Electrocardiographic Artificial Intelligence (ECG-AI) models are typically implemented in two ways: traditional machine learning based on engineered features or deep learning based on raw ECG. The feature engineering approach involves two steps: Step 1, where ECG features—such as traditional ECG characteristics, heart rate variability metrics, and abstract features generated by signal processing methods or autoencoders—are extracted; and Step 2, where these engineered features are used as inputs to more traditional machine learning methods. In contrast, the deep learning approach directly utilizes raw time-to-voltage ECG data or ECG images as inputs to deep learning models, including convolutional neural networks, long short-term memory networks, recurrent neural networks, graph networks, transformers, and others. Deep learning-based ECG analysis represents a paradigm shift, surpassing traditional ECG analysis methodologies. Numerous studies have demonstrated the superiority of deep learning-based ECG-AI models, primarily due to the complexity and robustness of their architectures, which enable to capture high-dimensional, non-linear patterns that remain inaccessible to traditional ECG feature extraction techniques.

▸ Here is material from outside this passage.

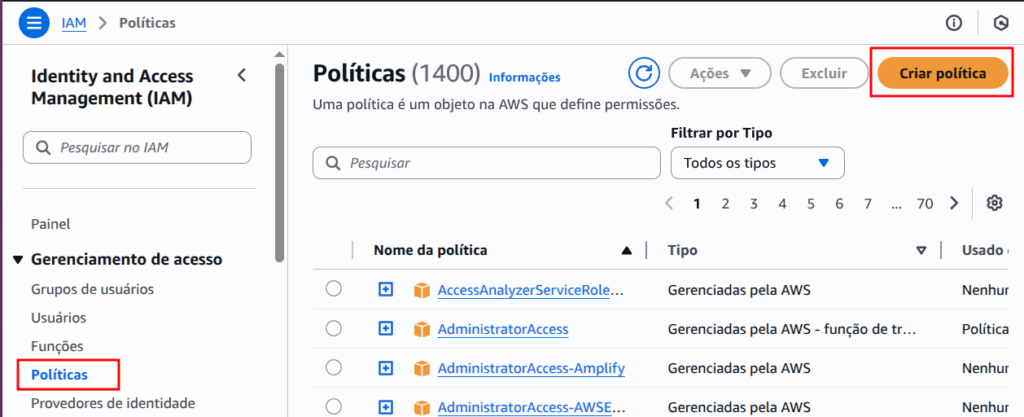Collapse the IAM sidebar with chevron
This screenshot has height=417, width=1024.
241,76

As a low-cost, easily accessible, and remotely applicable tool, ECG-AI offers significant advantages in improving health outcomes, standardizing ECG interpretation, and reducing healthcare resource utilization. However, as any other AI model in healthcare, an ECG-AI model also must possess four key properties: actionability, generalizability, explainability, and trustworthiness6. The level of actionability depends on the specific problem being addressed, while explainability can be achieved through post-hoc analyses such as Feature Importance and Direction Analysis7,8, Shapley Values9, Class Activation Maps10, and Attention maps11. Trustworthiness, on the other hand, can be viewed as a synthesis of the other three properties. This study focuses on evaluating the generalizability of ECG-AI models from multiple perspectives.

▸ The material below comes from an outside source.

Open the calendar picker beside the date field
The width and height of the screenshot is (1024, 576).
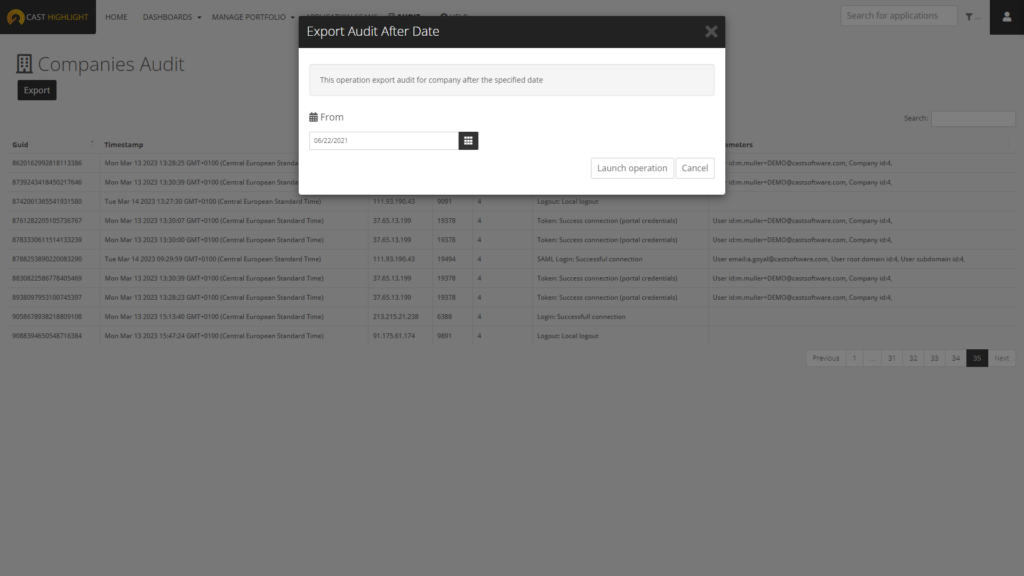(x=468, y=140)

Overfitting is often the primary reason for a lack of generalizability. It refers to excessive tuning of model parameters on the training data, resulting in a model that memorizes the input-output relationship rather than learning it. This type of overfitting can be mitigated through rigorous cross-validation strategies and evaluated using an internal holdout test set or independent validation sets. However, specific to ECG-AI applications in healthcare, overfitting can also occur when models are overly tailored to data from a specific population or certain ECG devices and software. This perspective paper focuses on the generalizability of ECG-AI models.

Methods

This Perspective paper discusses the generalizability of ECG-AI from six different perspectives based on several studies from published literature presented as two case studies for heart failure (HF) risk prediction and HF detection. The results in these case studies bring together results of ECG-AI models when tested on different demographics, cohort studies, as well as reporting results for ECGs retrieved from different cardiology information systems, including MUSE (GE Healthcare) and EPIPHANY (Baxter, Inc.).

Case Study 1: ECG-AI for 10-year incident HF risk prediction

Over 6.5 million people in the United States are living with HF12. Identifying individuals at risk for HF is crucial for implementing preventive care interventions that can help reduce the burden of the disease. Traditional HF risk calculators use well-known HF risk factors as inputs. Examples include the Framingham Heart Study’s HF risk calculator (FHS-HF)13 and the Atherosclerosis Risk in Communities study’s HF risk calculator (ARIC-HF)14, which were developed using data from the FHS15 and ARIC16 cohort studies. Additionally, an ECG-AI model has been developed to predict the 10-year risk of incident HF using a convolutional neural network architecture based solely on 12-lead, 10-second ECG data. This model was trained on 80% of ARIC data and tested on the remaining 20% as a holdout set17. It was further externally validated using data from the Multi-Ethnic Study of Atherosclerosis (MESA)18, and real-world data from the University of Tennessee Health Science Center (UTHSC), Memphis, TN19,20. Table 1 below summarizes the results of the FHS-HF, ARIC-HF, and ECG-AI-HF models for 10-year incident HF risk prediction on the same datasets.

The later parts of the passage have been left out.